··· PROVIDED TEXT ···
At the start of the Crimean War in 1853, her application to join Florence Nightingale’s nursing team was refused because of her ethnicity. Undeterred, Mary Seacole sailed to The Crimea at her own expense where she opened the British Hotel near Balaclava a few months later in 1855 which she used as a base to transport food, wine, and medicines across the country to the battlefield front lines. She obtained special passes, which allowed her to look after the wounded and dying on both sides. Although her contribution was largely written out of history, a 2004 poll ranked her as the greatest black Briton ever. Her statue stands outside of St Thomas hospital in London, reinforcing her place in British history.
Yoshioka Yayoi was a Japanese physician, women’s rights activist, and educator who was the founder of Japan's first medical school for women. The daughter of a physician, Yayoi grew up in a time century when women's education was frowned upon.
In spite of this, she graduated from the Saisei-Gakusha school of medicine and received the 27th medical license granted to a woman in Japan. Realizing the difficulty of this career path for women in Japan, she resolved to start her own school of medicine, which she did before she was 30 years old. During her 53-year tenure as president, the Tokyo Women's Medical Institute educated more than 7,000 women doctors. Yoshioka also operated a hospital and was an active participant in government organisations. In 1955, she received the Fujin Bunka Sho, the highest award given to women in Japan.
Dr. Georgia E.L. Patton was born into slavery in 1864, and she became the first black woman to be licensed as a doctor in Tennessee. After obtaining her medical degree in 1893 from the Medical Department of Central Tennessee College, Patton left immediately for Liberia as a medical missionary, where she served for two years despite her church’s refusal to fund the trip.
Patton contracted tuberculosis on what she thought would be a temporary trip back to the U.S., and never fully regained her health. Still, she set up a private practice in Memphis, where she was the only black female doctor. Patton practiced there for a few years, married, and had two children who died in infancy. Patton was only 36 years old when she died in 1900.
Helen Mayo was an Australian physician and educator who was best known for helping to drastically decrease the high infant mortality rate in South Australia at the beginning of the 20th century and founding the first infant-mother health association in the region which was first known as the School of Mothers in Adelaide and later became the famous Mothers’ and Babies’ Health Association.
··· RECORD SET ···
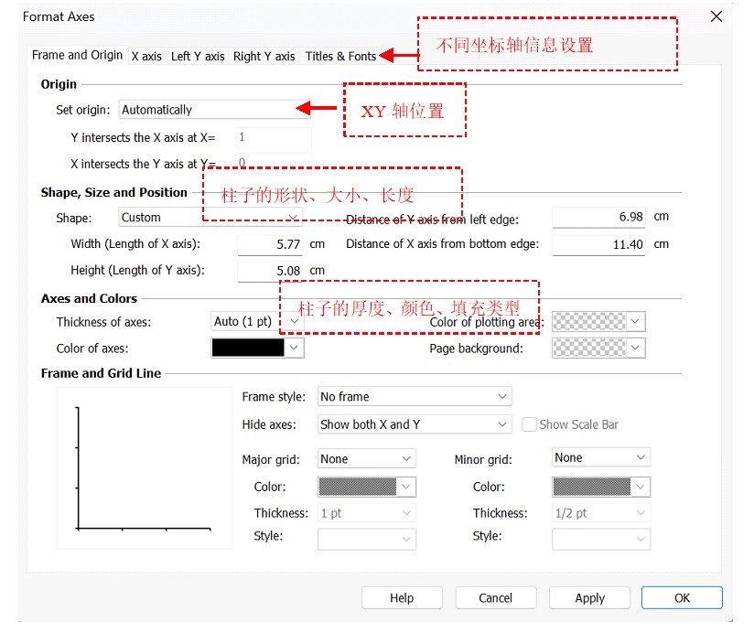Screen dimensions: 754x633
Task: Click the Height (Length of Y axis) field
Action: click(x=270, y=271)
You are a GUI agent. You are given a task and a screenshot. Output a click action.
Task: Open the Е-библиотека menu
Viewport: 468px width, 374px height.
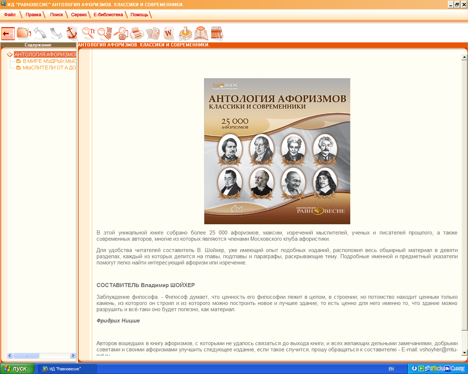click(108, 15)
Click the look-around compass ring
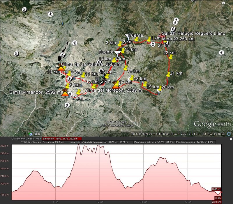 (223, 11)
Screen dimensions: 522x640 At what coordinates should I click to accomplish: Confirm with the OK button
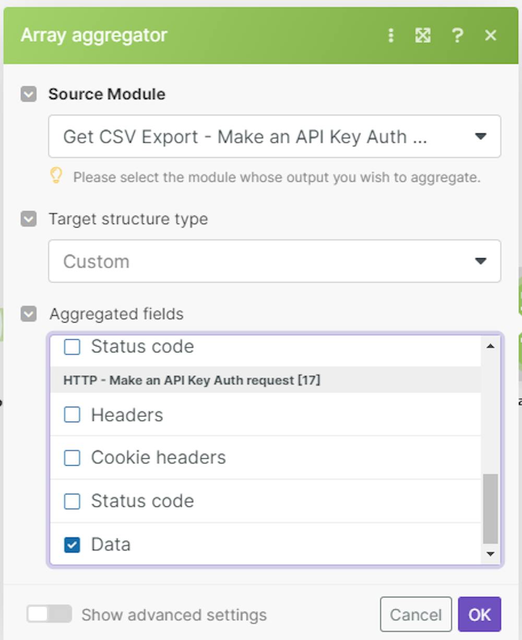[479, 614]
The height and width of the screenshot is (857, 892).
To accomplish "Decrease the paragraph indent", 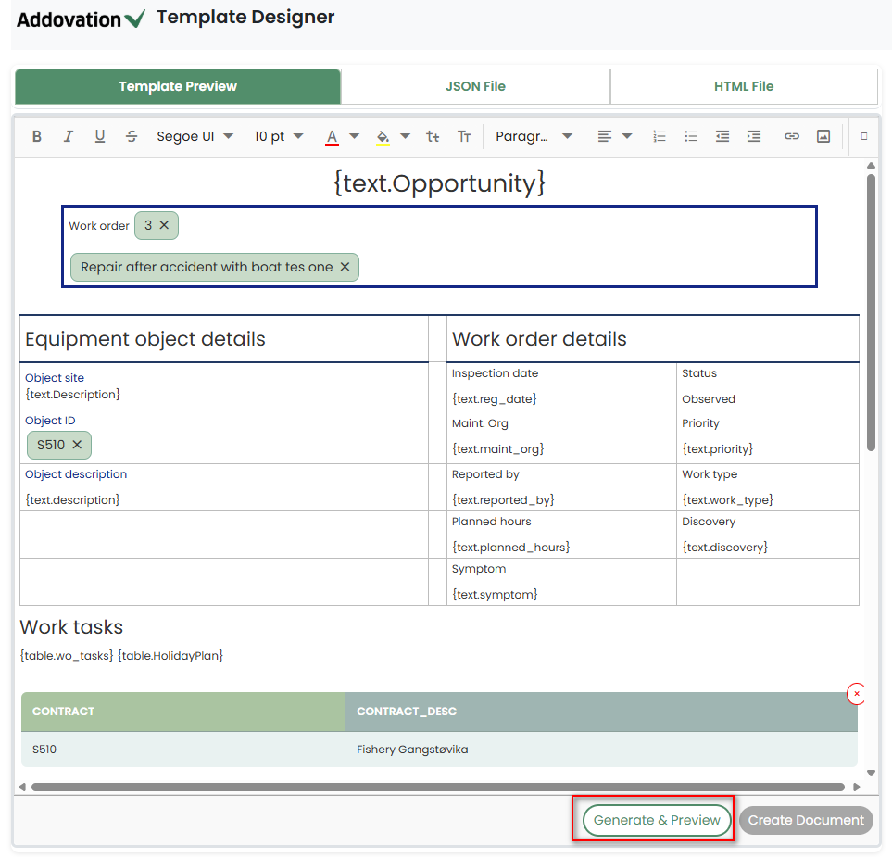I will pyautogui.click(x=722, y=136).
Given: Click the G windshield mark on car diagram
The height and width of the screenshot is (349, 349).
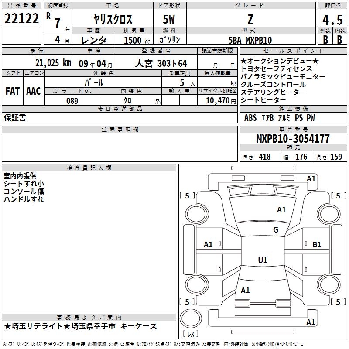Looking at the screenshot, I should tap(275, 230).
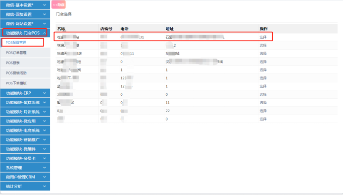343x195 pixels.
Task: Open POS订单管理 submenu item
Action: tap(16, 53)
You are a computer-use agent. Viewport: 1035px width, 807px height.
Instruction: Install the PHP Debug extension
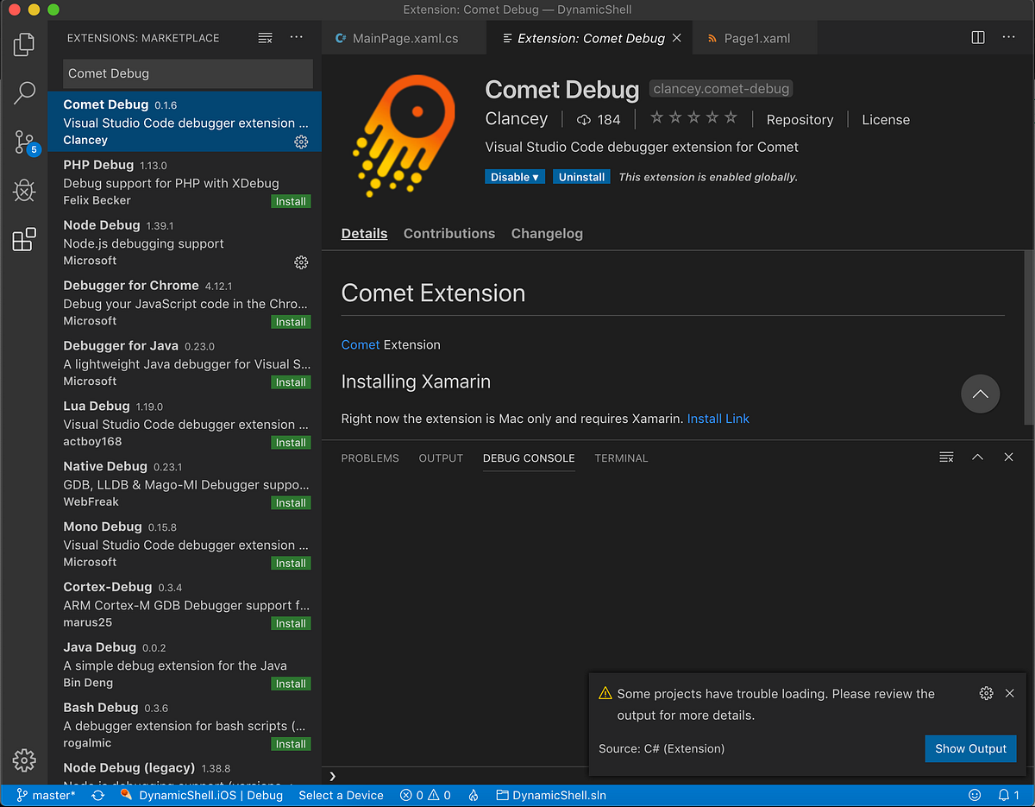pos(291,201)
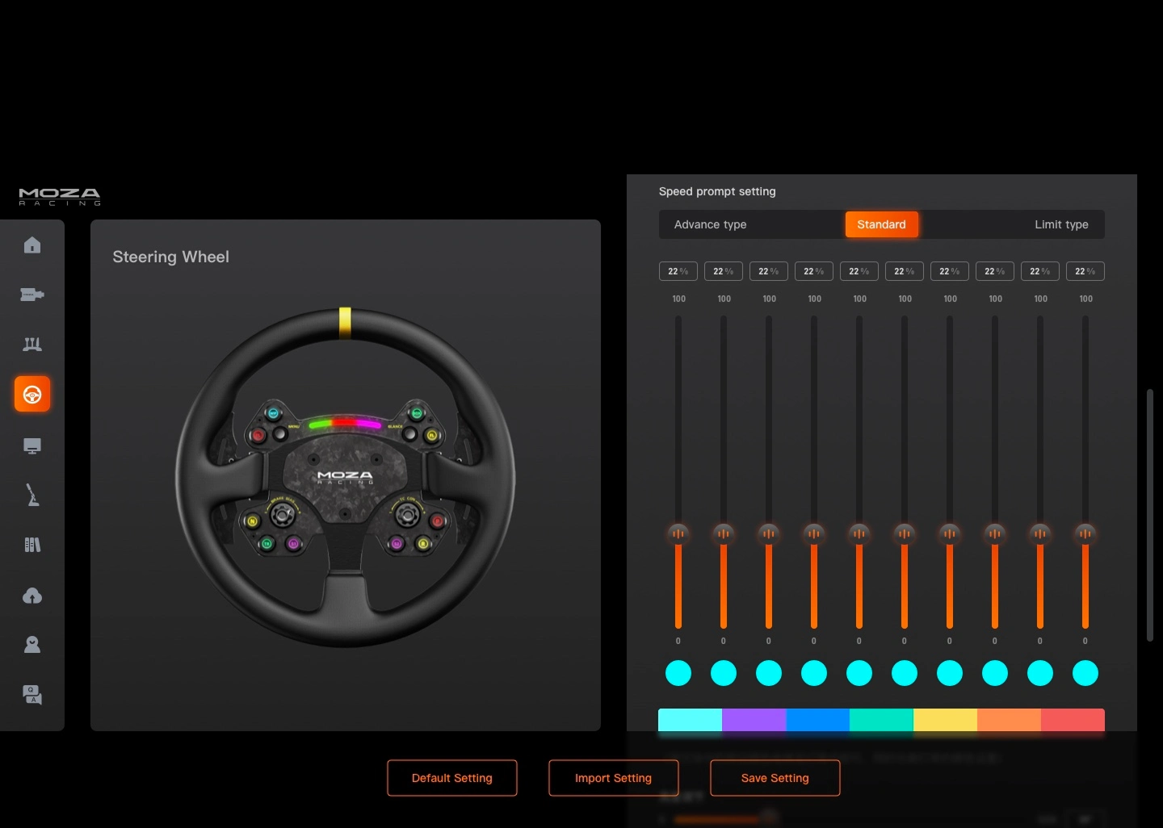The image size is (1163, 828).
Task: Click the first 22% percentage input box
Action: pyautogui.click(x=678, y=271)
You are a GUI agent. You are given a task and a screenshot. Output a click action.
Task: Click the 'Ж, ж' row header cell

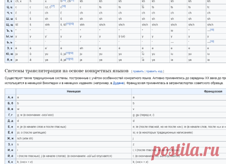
···
» **EXERCISE 1**
Answer each question from the text on women in medicine:
(a) In what year did Mary Seacole open the British Hotel near Balaclava?
(b) How many women doctors did the Tokyo Women's Medical Institute educate during Yoshioka Yayoi's tenure as president?
(c) From which institution did Georgia E.L. Patton obtain her medical degree?
» **EXERCISE 2**
For each statement, state whether the text on women in medicine supports it (yes or no), and quote the words that decide it:
(a) Mary Seacole's application to join Florence Nightingale's nursing team was accepted.
(b) Yoshioka Yayoi received the 27th medical license granted to a woman in Japan.
(c) Georgia E.L. Patton's church paid for her trip to Liberia.
» **EXERCISE 3**
List every four-digit year mentioned in the text on women in medicine.
The data has no connection to the text on women in medicine.

» **WORKED SOLUTION 1**
(a) 1855
(b) More than 7,000
(c) The Medical Department of Central Tennessee College

» **WORKED SOLUTION 2**
(a) No: "her application to join Florence Nightingale’s nursing team was refused because of her ethnicity"
(b) Yes: "received the 27th medical license granted to a woman in Japan"
(c) No: "despite her church’s refusal to fund the trip"

» **WORKED SOLUTION 3**
1853, 1855, 2004, 1955, 1864, 1893, 1900